BitPay just cleared one of the more meaningful regulatory hurdles in European crypto. The Dutch Authority for the Financial Markets, known as the AFM, granted BitPay B.V. authorization as a crypto-asset service provider under the EU’s Markets in Crypto-Assets regulation on July 16, 2026.
In English: BitPay can now legally offer payment processing, cross-border transfers, and consumer-facing crypto services across all 27 EU member states from a single regulatory home base.
Why the Netherlands, and why now
The Netherlands has quietly positioned itself as the preferred landing spot for crypto firms navigating MiCA. The AFM has issued multiple CASP licenses across 2025 and 2026, with MoonPay among the other firms to have received authorization through the Dutch regulator.

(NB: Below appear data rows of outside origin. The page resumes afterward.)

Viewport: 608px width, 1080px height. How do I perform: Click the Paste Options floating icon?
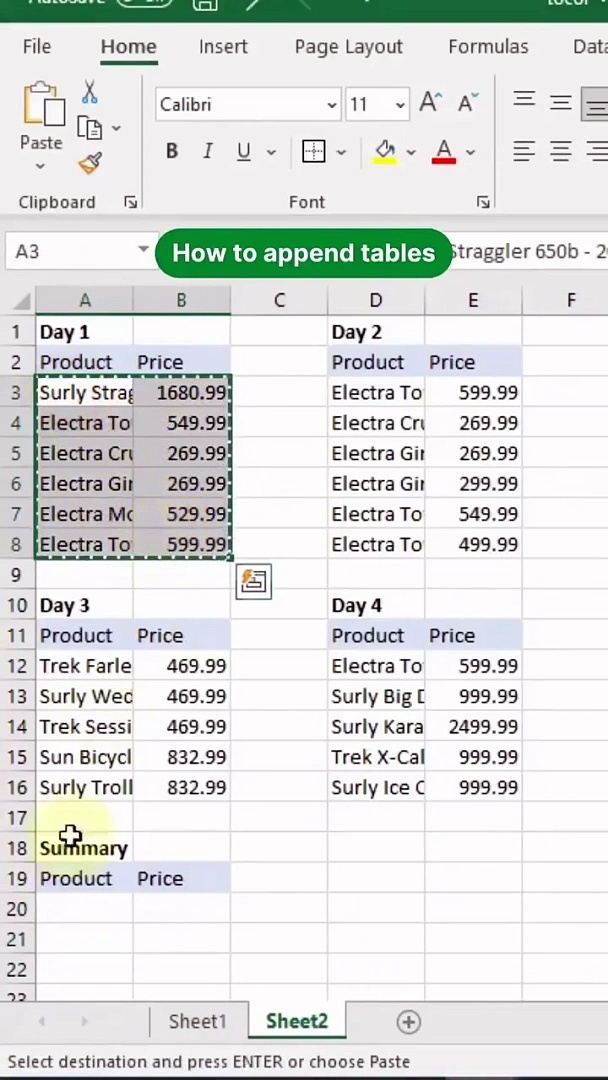click(x=254, y=581)
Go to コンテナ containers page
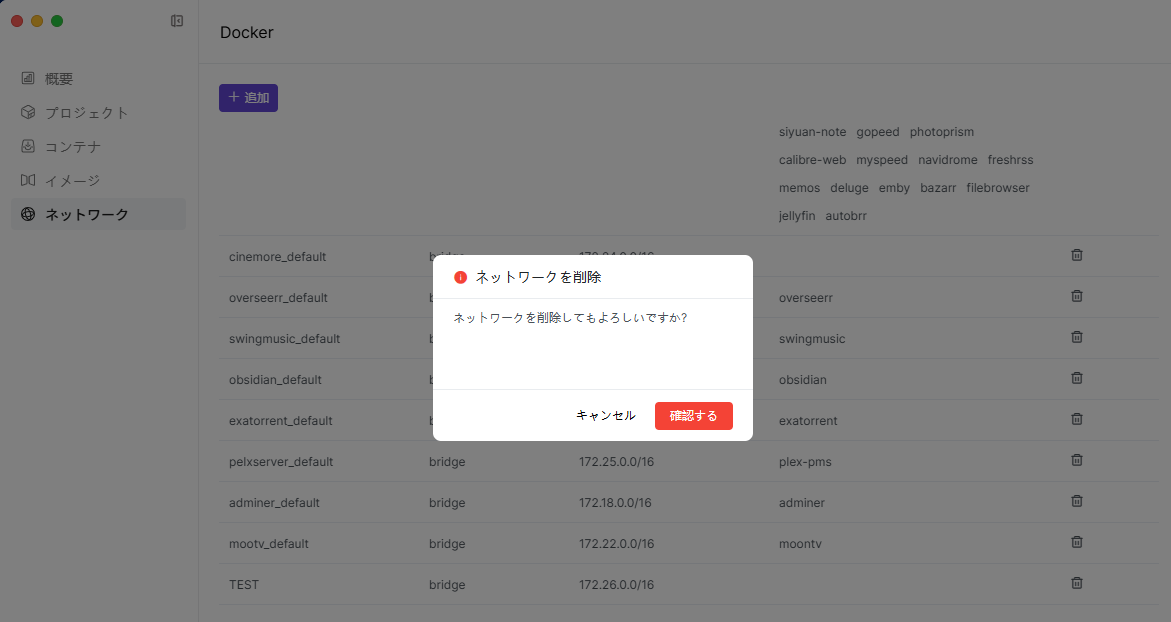The height and width of the screenshot is (622, 1171). pos(72,147)
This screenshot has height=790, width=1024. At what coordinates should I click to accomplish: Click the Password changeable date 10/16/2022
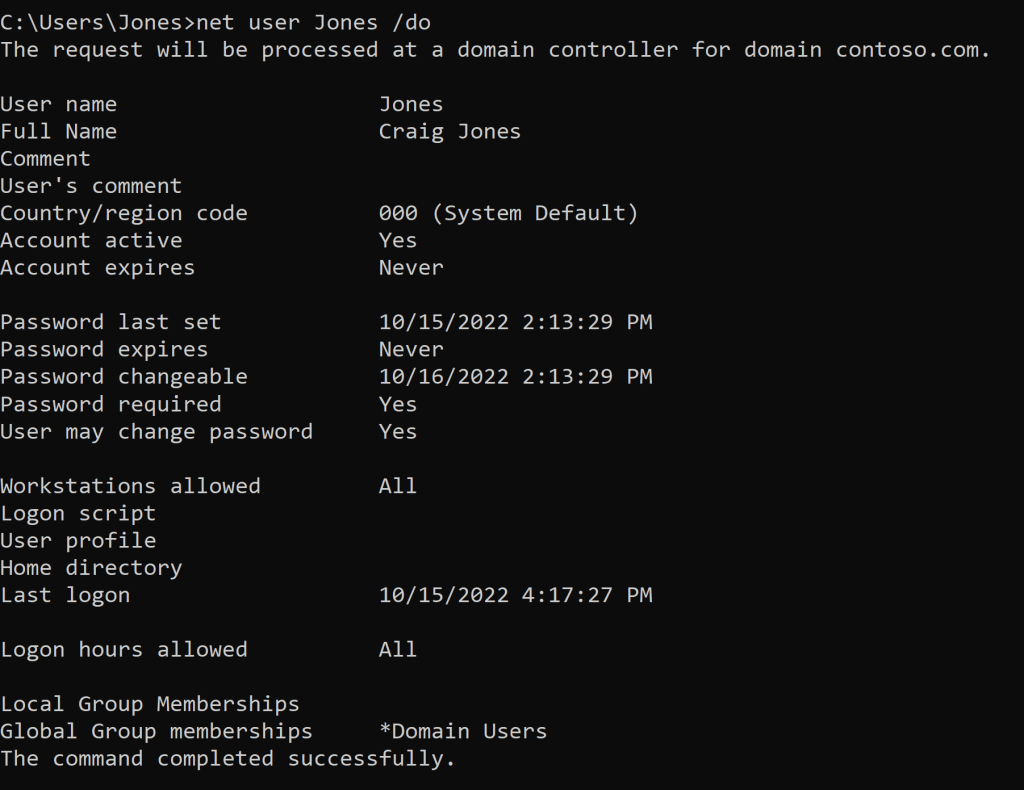coord(443,377)
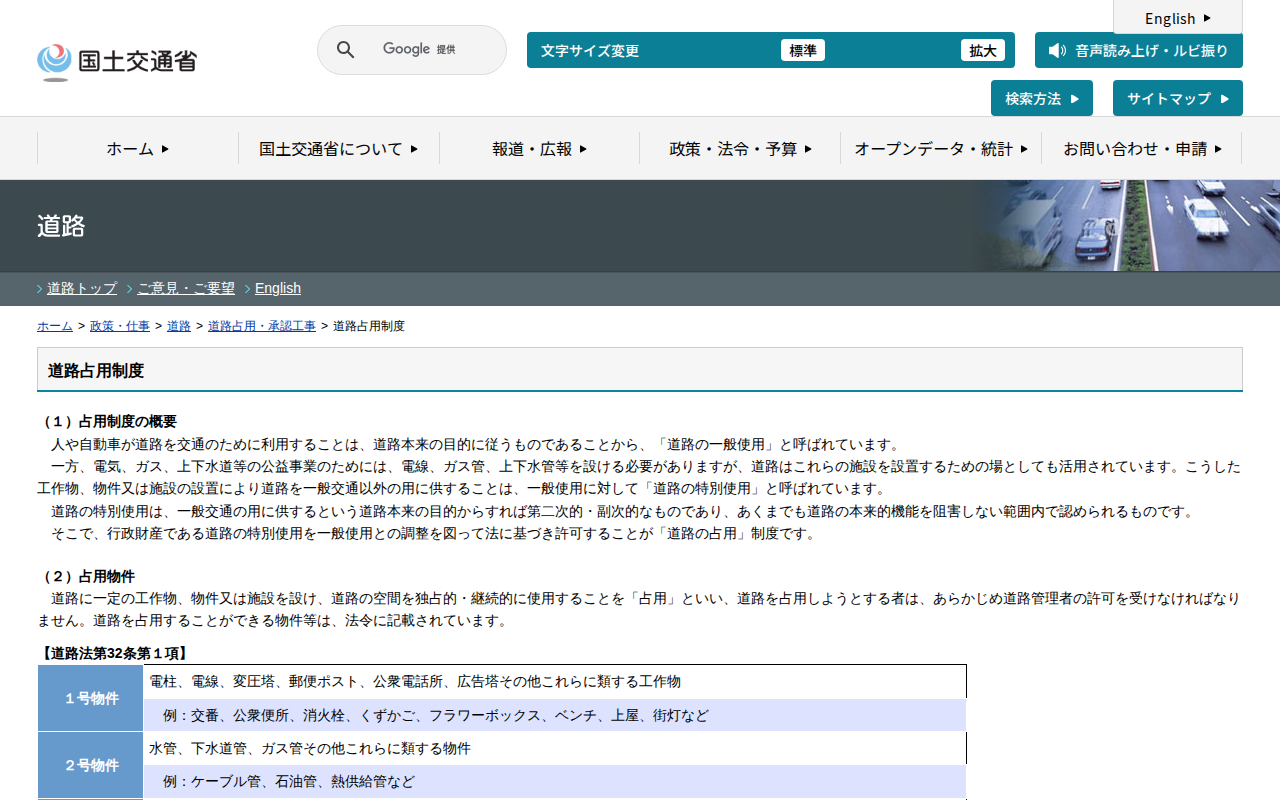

For BitPay, the move builds on existing infrastructure. The company had previously operated under supervision from the Dutch Central Bank, known as the DNB, under anti-money laundering rules. The MiCA authorization is an upgrade, replacing patchwork national compliance with a single harmonized EU framework.
BitPay’s Chief Compliance Officer Thom de Jong said the MiCA authorization “significantly strengthens the company’s capacity to serve both businesses and consumers with compliant digital asset services throughout the EU.”
Stablecoins are the real story here
BitPay was founded in May 2011 by Tony Gallippi and Stephen Pair, which makes it one of the oldest surviving crypto payment processors on the planet.
The company’s immediate focus post-licensing is stablecoin payments. BitPay currently supports USDC as its primary stablecoin, and the company reports that stablecoin transactions now represent a substantial and growing share of its total payment volume.
What this means for the broader market
BitPay now has a passport to operate across the EU without needing to negotiate individual country registrations. For merchants, businesses that previously hesitated to accept crypto payments because of unclear regulatory status now have a counterparty that is formally authorized by an EU-recognized regulator.
With MoonPay and BitPay both holding Dutch CASP licenses, and other firms likely queuing behind them, the EU crypto payments market is moving from regulatory gray zone toward something resembling a normal industry.